The great unknown about this venture is the money. It’s not likely journalism grants will cover the great expense to cover investigative reporting on these matters. Money from super-wealthy individuals will play a key part. Here’s what we do know.

Thus far, the Marshall Project has partnered with Slate and the Washington Post and plans to team with other established media as and when needed to amplify the reach of the reporting. The Marshall Project has hit the ground sprinting and I’m intrigued by the possibilities. In some ways, I am surprised it has taken so long for a single issue outfit focused on criminal justice to emerge. The need has been around for a long time.

There’s lots more to come and you’re probably wise to sign up for their email blast Opening Statement.

Here’s some of Keller’s launch statement:

We are not here to promote any particular agenda or ideology. But we have a sense of mission. We want to move the discussion of our institutions of justice — law enforcement, courts, prisons, probation — to a more central place in our national dialogue. We believe, as the great jurist Thurgood Marshall did, that protection under the law is the most fundamental civil right in a free society. Yet, by the numbers, the United States is a global outlier, with a prison population matched by no nation except, possibly, North Korea, with a justice system that disproportionately afflicts communities of need and of color, with a corrections regime that rarely corrects.

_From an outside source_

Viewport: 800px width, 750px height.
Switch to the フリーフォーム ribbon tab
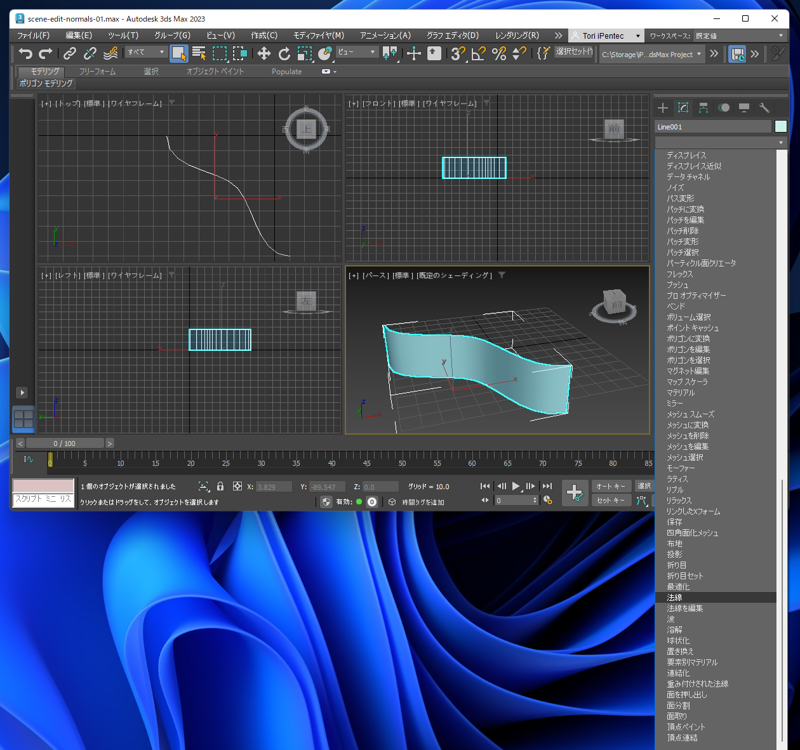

We aim to accomplish our mission through probing, fair-minded journalism, combining investigative rigor, careful analysis, and lively storytelling. We will examine the failings of our criminal justice system — but also test promising reforms. While a number of news organizations are doing distinguished reporting on crime and punishment, the journalistic energy devoted to this kind of reporting — time consuming and expensive as it is — has been sapped by the financial traumas of the news industry. Our aim is both to restore some of that lost energy and to be a catalyst for coverage elsewhere. We will publish the fruits of our reporting here and expand our audience by collaborating with first-rate newspapers, magazines, broadcasters and other online news sites.

In addition to our original reporting, we will compile the most interesting news and commentary from around the world of criminal justice, distributing our findings in our daily email, and offering this site as a hub for debate and accord. We are nonpartisan and non-ideological, which means you will find here the voices of progressives and conservatives, centrists and provocateurs. As it happens, criminal justice is one of the few areas of public policy where there is a significant patch of common ground between right and left.

Keller closes his welcome with an invitation to respond in the ‘Letters to the Editor’ feature. Get writing.